Security is major barrier to adoption of cloud computing.

Security is playing a key role in the willingness of organizations to adopt cloud computing solutions, according to  a study recently released by Launchpad Europe, a business accelerator outfit based in London.

The study based on a survey of 105 IT security experts across the globe found that more than 50 percent of them identified security concerns as the primary reason their organizations were shying away from embracing the cloud.

Asked what their highest priority was when considering a cloud services provider, 37.9 percent cited security of the cloud infrastructure. Another 12.6 percent identified security procedures to protect their data centers as their highest concern.

The data collected by the researchers also suggests there is considerable doubt about whether those security worries can be met by a cloud vendor. Some 49.5 percent of the respondents told the pollsters their companies neither use nor plan to use the cloud in the next 12 months.

Other significant items when choosing a cloud vendor cited by the survey respondents were due diligence and track record of service provider (18.4 percent) and ease of migrating data from vendor’s service to a new service.

Among the companies participating in the survey who do have cloud deployments, 16.5 percent said they used public deployments; 16.5 percent, private deployments; 10.7 percent, hybrid; and 6.8 percent managed.

Although most of the survey participants were from North America (39.1 percent), the United Kingdom (29.9 percent) and Mainland Europe (12.6 percent), there were also respondents from Australasia (6.9 percent), the Middle East (5.7 percent), Far East (4.6 percent) and South America (1.1 percent).

“While cloud computing remains high on the corporate agenda, organizations’ concerns about cloud security will not go away overnight,”  Launchpad Europe Technical Director Mike Burkitt said in a statement. “Before businesses will feel comfortable transitioning to cloud-based services, they first need to be convinced that the business benefits of the cloud outweigh the security risks–and that goes for both service providers and the cloud infrastructure itself.”

“For organizations with in-house technical capabilities and a good financial situation, the answer to their security fears may lay in the private cloud,” Burkitt added. “Developing your own cloud-based system gives you choice, power and flexibility.”

Similar findings were released last month in a report from the European Network and Information Security Agency.

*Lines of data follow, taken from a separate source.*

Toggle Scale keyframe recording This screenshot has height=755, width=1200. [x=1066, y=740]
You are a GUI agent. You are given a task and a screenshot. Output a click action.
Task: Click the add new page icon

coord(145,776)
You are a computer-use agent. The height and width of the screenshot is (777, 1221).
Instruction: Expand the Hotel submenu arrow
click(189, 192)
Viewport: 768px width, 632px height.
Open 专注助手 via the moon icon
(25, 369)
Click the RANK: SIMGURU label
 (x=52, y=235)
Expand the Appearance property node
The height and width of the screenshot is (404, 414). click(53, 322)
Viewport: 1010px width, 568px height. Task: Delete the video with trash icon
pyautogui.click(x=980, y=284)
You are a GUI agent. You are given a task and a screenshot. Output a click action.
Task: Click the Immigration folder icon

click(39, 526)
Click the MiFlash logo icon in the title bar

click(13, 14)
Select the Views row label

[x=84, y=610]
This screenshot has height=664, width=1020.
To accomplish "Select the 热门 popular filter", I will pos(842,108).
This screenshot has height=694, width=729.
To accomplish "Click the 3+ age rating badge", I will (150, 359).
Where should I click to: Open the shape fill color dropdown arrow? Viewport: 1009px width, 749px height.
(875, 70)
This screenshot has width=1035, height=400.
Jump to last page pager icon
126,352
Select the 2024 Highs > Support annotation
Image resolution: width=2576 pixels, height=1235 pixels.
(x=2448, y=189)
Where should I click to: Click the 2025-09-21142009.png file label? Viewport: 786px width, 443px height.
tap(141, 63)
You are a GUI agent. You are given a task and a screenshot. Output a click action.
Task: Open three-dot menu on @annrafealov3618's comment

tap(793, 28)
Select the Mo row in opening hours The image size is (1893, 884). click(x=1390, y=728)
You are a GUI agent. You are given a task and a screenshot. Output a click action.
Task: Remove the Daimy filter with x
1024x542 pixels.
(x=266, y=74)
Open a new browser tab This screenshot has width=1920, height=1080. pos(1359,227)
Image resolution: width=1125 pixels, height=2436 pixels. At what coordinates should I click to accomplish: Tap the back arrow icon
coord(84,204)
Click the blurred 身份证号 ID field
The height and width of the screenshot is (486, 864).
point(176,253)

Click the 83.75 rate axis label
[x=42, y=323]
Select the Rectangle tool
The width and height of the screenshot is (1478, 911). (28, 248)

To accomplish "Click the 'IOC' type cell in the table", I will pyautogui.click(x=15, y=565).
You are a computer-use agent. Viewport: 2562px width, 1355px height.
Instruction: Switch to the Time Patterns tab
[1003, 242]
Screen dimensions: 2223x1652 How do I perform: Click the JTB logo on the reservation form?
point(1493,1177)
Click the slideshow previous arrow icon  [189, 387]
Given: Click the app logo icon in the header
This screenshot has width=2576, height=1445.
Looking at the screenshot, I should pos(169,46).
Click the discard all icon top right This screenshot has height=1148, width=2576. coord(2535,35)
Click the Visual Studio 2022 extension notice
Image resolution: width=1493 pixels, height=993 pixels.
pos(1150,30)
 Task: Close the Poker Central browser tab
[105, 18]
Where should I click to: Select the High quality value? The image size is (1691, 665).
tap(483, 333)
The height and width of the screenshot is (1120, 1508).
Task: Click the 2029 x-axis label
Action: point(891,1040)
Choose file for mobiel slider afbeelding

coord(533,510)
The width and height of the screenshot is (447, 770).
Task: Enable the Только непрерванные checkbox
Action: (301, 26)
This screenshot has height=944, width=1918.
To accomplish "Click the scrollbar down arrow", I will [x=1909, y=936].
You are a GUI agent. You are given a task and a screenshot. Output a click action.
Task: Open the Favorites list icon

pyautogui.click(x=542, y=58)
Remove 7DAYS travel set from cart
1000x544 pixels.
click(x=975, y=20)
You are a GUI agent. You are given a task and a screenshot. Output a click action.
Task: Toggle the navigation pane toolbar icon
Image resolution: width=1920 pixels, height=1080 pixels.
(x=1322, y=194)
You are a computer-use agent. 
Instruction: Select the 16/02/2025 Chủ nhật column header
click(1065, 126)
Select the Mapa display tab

Admittedly, the benefits of the cloud for businesses are compelling, the report noted. Content and services are available 24/7. Costs can be controlled by better management of capacity demands on the data center. Scalability is smoother. Internal IT resources can be unleashed to do more mission critical and strategic chores.

Those benefits are the reason that the cloud market is expected to become a $44.2 billion market by 2013, from its current level of $17.4 billion.

Nevertheless, as the ENISA report’s editor Giles Hogben points out:

“The picture we got back from the survey was clear. The business case for cloud computing is obvious–it’s computing on tap, available instantly, commitment-free and on-demand. But the number one issue holding many people back is security–how can I know if it’s safe to trust the cloud provider with my data and in some cases my entire business infrastructure?”

The reservations that organizations have with the cloud are similar to the ones they’ve had with outsourcing  any important business activity. You’re at the mercy of the vendor; if its servers go down, you go down with them. If you want to cut the cord with a vendor, migration of services and content could be a problem. Will failing to maintain certain data internally cross regulatory boundaries? Is your data being properly deleted by the vendor?

Before ascending to the cloud, the ENISA recommends that a careful analysis be done to determine the advantages of the cloud to your organization versus handling matters internally. When choosing a vendor, service levels need to be defined in the agreement with the provider, as well as a clear delineation of responsibilities for the vendor and your internal IT people.

The cloud need not be a security conundrum, maintains ENISA Executive Director Udo Helmbrecht.

“The scale and flexibility of cloud computing gives the providers a security edge,” he asserts. “For example, providers can instantly call on extra defensive resources like filtering and re-routing. They can also roll out new security patches more efficiently and keep more comprehensive evidence for diagnostics.”